What’s going on here is a form of deskilling. But it’s a different from the one brilliantly described by Harry Braverman, who showed how workers were robbed by capitalists of their production skills. What we’re seeing here is the decline of consumption skills.
Which raises a question. How can capitalism have achieved this? After all, the capitalist might have control over production - and is thus well-placed to deprive workers of productive skills - but he doesn’t have control over what we do in our own homes. So what’s going on?
The standard answer is that people don’t have time to cook for themselves - or that the opportunity costs of time spent cooking have increased.
I’m not convinced. For one thing, cooking doesn’t take time: ever heard of stir frys? And for another, the biggest cliché in blues and country music is of people spending back-breaking days in the field and then playing their own music and organizing hoe-downs. Scarce time, then, needn’t displace consumption skills.
I suspect something else is going on. That something is the spread of purely instrumental rationality - the idea that utility maximization consists solely in maximizing consumption for minimal expenditure of time and money. Many of us take it for granted that it’s rational to spend as little time cooking as possible, and that music should only be a consumption good.
What this ignores is that many things are worth doing for their own sake. I’ll never play the guitar as well as Martin Simpson, or cook as well as Gordon Ramsey, or grow enough vegetables to be self-sufficient. But I play the guitar, cook and grow my own because these things are worth doing for their own sake.
Labour is not just a cost, to minimized. It is - or can be - a form of satisfaction in itself - a way of asserting who we are.

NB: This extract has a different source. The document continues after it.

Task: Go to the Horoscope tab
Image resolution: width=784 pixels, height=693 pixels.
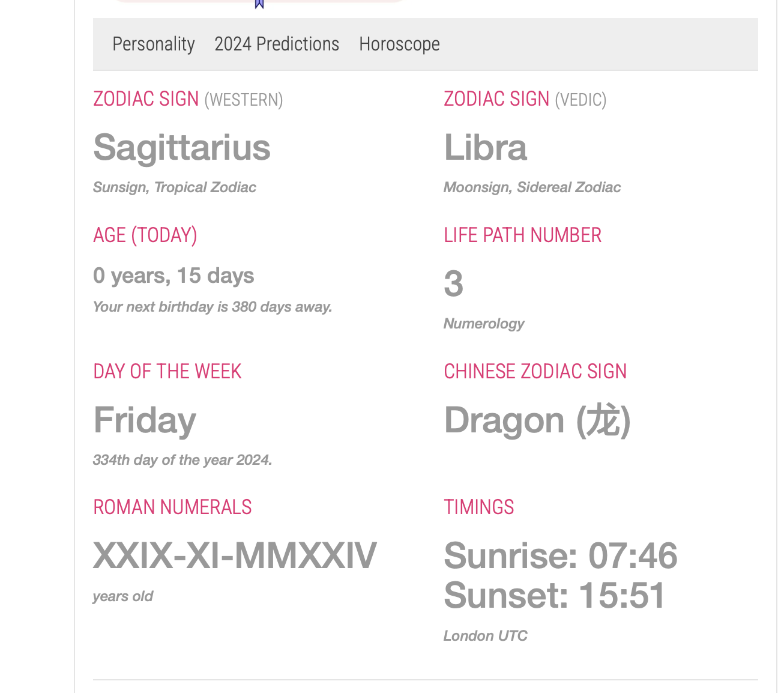Action: (399, 44)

It is on this point, of course, that Marxism starkly confronts neoclassical economics. Marx’s gripe with capitalism was that it transformed work from a means of expressing one’s nature into a force for oppressing and demeaning people. So great has been capitalism’s triumph that many of us don’t even appreciate the possibility that Marx could have been right. It’s just taken for granted that work must be alienated drudgery.

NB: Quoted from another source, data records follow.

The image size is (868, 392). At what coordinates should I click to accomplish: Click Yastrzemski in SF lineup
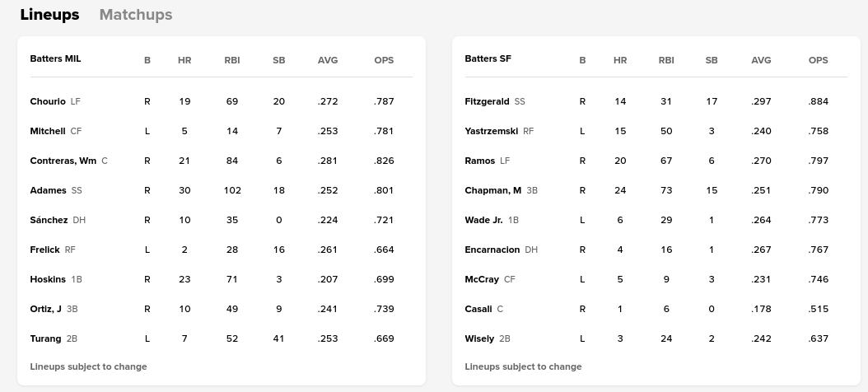pos(491,131)
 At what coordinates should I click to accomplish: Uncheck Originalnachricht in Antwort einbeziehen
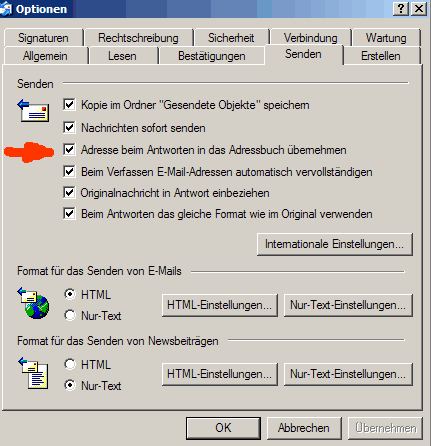tap(69, 193)
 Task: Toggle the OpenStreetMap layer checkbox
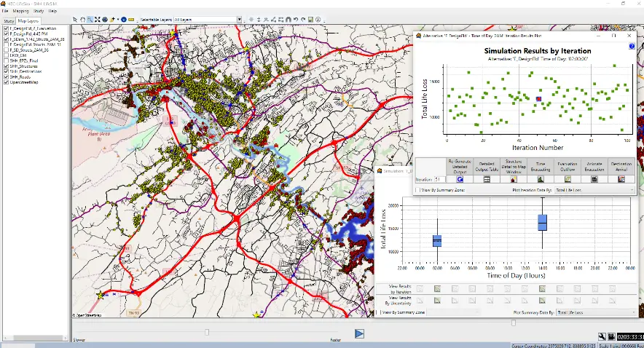6,82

Herein, though, lies a strange thing. Happiness research seems to vindicate Marx. Take three findings:
1. There’s a negative correlation between watching TV and happiness. Passive forms of consumption, it seems, make us unhappy.
2. Volunteer workers are happier than others. This suggests unalienated labour - not passive consumption - is good for us.
3. The self-employed are happier than employees (pdf). Having control over one’s own work - reducing alienation - is a source of happiness.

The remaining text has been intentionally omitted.